This is how the configuration is maintained dynamically as business
conditions change within a given set of consistency constraints, or
when the business users change the consistency constraints. Because
the configuration parameters for the downstream services and
business solutions are interdependent, it is another aspect of the
invention to execute the coordinated configuration using a
two-phase commitment protocol controlled by a configuration
manager. A two-phase commitment protocol, as known in the prior
art, is a distributed algorithm that lets all nodes in a
distributed system agree to commit a transaction. A coordinator
sends a "query to commit" message to all nodes, each of which
executes the transaction, but without releasing blocked resources.
This permits each node to undo the transaction. The coordinator
waits for a response from each node, indicating that the
transaction succeeded or failed. In the second phase, the
coordinator sends a "commit" message if the response from all nodes
is that the transaction succeeded, otherwise sending an "abort"

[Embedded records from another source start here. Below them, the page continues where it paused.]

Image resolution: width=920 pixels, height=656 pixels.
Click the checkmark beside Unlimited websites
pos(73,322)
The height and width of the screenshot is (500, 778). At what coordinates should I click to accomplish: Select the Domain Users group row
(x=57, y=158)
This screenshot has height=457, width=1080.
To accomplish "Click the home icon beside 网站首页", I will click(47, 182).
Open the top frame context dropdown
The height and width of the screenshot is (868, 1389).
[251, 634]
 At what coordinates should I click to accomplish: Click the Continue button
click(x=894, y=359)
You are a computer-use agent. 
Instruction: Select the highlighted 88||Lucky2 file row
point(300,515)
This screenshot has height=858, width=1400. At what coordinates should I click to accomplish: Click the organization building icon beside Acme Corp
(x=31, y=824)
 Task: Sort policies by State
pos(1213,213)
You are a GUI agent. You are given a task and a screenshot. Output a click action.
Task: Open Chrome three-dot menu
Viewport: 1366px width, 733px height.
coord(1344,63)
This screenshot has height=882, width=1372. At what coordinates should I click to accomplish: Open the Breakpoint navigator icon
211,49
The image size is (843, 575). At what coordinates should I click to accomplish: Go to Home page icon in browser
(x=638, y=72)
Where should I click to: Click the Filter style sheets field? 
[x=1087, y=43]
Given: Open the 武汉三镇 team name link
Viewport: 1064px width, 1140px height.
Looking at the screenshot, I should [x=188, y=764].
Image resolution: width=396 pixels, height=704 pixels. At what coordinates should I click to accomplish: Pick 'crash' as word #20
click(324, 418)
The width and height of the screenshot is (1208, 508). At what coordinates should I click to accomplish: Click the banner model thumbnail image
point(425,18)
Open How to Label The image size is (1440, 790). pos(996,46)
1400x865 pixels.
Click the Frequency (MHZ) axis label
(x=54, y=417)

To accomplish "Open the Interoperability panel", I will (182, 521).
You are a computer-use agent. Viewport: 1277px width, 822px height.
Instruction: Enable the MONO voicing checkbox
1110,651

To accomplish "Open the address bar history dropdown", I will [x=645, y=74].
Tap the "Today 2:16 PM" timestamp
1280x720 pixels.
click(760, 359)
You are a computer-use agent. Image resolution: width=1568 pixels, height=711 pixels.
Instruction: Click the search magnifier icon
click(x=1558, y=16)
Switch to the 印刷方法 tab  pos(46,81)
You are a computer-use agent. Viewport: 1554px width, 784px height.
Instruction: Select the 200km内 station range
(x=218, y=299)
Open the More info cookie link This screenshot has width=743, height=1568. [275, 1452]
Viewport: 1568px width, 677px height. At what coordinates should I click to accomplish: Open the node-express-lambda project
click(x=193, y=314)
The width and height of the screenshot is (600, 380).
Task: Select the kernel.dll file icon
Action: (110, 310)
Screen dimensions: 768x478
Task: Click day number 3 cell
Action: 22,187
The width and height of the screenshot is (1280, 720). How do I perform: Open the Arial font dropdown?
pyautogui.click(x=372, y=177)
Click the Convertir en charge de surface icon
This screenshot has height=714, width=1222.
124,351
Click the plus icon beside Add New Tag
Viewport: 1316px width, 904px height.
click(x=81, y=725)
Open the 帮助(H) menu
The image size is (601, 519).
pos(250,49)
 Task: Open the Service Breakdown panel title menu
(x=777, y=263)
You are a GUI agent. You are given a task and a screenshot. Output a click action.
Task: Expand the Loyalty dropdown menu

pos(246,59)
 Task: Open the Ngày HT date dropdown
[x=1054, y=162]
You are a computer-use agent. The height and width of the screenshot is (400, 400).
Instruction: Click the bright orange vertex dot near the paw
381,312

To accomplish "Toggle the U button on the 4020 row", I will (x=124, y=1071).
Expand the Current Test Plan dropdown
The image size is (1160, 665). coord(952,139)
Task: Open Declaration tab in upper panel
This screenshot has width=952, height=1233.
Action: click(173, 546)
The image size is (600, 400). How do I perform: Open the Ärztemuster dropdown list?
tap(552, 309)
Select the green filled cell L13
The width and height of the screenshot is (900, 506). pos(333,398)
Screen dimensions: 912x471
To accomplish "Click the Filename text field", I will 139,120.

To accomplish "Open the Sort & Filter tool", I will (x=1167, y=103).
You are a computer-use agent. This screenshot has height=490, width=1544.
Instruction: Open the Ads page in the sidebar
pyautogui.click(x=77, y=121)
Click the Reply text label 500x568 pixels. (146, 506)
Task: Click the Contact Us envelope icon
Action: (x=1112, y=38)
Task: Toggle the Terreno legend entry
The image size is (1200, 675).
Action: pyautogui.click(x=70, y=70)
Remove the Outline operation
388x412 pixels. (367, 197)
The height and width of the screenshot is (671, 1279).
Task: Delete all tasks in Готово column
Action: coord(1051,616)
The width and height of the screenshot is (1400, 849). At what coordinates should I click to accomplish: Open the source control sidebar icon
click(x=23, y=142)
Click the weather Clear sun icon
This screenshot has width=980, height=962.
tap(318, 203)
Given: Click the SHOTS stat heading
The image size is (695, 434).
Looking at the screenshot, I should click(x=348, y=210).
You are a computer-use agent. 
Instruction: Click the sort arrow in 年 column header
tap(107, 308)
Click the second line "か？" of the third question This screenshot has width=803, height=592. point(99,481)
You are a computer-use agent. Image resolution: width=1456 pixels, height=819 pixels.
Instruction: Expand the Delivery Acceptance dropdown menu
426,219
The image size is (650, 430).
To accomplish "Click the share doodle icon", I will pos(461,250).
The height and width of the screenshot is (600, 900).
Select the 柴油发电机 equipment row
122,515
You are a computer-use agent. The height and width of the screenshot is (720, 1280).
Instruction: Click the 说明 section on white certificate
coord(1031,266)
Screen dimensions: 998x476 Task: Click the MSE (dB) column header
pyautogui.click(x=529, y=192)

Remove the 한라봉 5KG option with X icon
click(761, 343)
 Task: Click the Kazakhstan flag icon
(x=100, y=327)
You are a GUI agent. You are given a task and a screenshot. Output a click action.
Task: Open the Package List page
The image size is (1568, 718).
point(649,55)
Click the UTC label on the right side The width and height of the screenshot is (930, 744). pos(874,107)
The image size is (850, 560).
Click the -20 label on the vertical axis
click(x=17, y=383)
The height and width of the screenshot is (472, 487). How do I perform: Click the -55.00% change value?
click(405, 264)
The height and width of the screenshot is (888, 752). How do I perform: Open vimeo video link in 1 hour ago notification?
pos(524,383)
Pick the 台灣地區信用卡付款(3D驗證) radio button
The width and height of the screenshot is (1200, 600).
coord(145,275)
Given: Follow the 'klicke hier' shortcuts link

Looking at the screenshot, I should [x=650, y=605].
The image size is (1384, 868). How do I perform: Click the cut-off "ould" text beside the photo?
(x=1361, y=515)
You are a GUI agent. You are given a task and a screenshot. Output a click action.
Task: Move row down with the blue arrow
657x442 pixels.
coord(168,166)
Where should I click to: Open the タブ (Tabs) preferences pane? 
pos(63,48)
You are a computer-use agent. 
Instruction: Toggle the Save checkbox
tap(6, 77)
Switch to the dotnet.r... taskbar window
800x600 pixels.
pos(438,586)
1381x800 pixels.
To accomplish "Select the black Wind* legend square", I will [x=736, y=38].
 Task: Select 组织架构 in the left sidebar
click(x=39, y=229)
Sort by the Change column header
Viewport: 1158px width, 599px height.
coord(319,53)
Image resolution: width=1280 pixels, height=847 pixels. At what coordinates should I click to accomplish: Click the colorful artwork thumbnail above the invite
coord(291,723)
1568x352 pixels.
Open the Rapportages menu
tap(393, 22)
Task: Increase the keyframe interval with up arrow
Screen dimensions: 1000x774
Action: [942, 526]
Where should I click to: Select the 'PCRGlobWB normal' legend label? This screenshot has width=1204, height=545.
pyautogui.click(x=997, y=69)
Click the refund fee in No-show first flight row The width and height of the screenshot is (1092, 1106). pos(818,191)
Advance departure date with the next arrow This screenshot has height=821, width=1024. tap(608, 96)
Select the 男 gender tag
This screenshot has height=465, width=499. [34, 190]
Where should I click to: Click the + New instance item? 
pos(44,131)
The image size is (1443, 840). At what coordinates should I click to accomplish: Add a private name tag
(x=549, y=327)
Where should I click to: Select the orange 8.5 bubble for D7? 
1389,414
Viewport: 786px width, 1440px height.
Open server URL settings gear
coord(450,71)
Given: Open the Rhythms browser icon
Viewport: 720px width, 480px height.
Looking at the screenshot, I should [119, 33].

message. Each node then releases any blocked resources upon
receiving a "commit" message, and backs out of the transaction
before releasing blocked resources if the received message from the
coordinator is "abort". In the present invention, the plurality of
configuration agents and configuration points, where the
configuration parameters applied by one configuration agent depend
upon another, provide an analogy to distributed nodes.
[0022] Yet another aspect of the invention is that the downstream
services and business solutions are organized into a plurality of
layers. This is done to facilitate provisioning of the
configuration specification and also to facilitate controls that
enable consistent implementation the interdependent configuration
parameters. In a further aspect of the invention, the performance
indicators whose changes are monitored and used to trigger
re-configurations dynamically are generated by algorithms, which in
turn operate upon correlations generated when rules expressing the
business consistency constraints are applied to an event stream.
The events in this stream can be events observed by business users
and placed in the stream of events by data entry, events output by
learning algorithms monitoring oral or written communications of
business users, and events reported by monitors within a runtime
ODOE.
BRIEF DESCRIPTION OF THE DRAWINGS
[0023] The foregoing and other objects, aspects and advantages will
be better understood from the following detailed description of a
preferred embodiment of the invention with reference to the
drawings, in which:
[0024] FIG. 1 is a schematic representation of a preferred
implementation of the invention.
[0025] FIG. 2 is a schematic representation of how the invention
operates to configure a particular component of ODOE.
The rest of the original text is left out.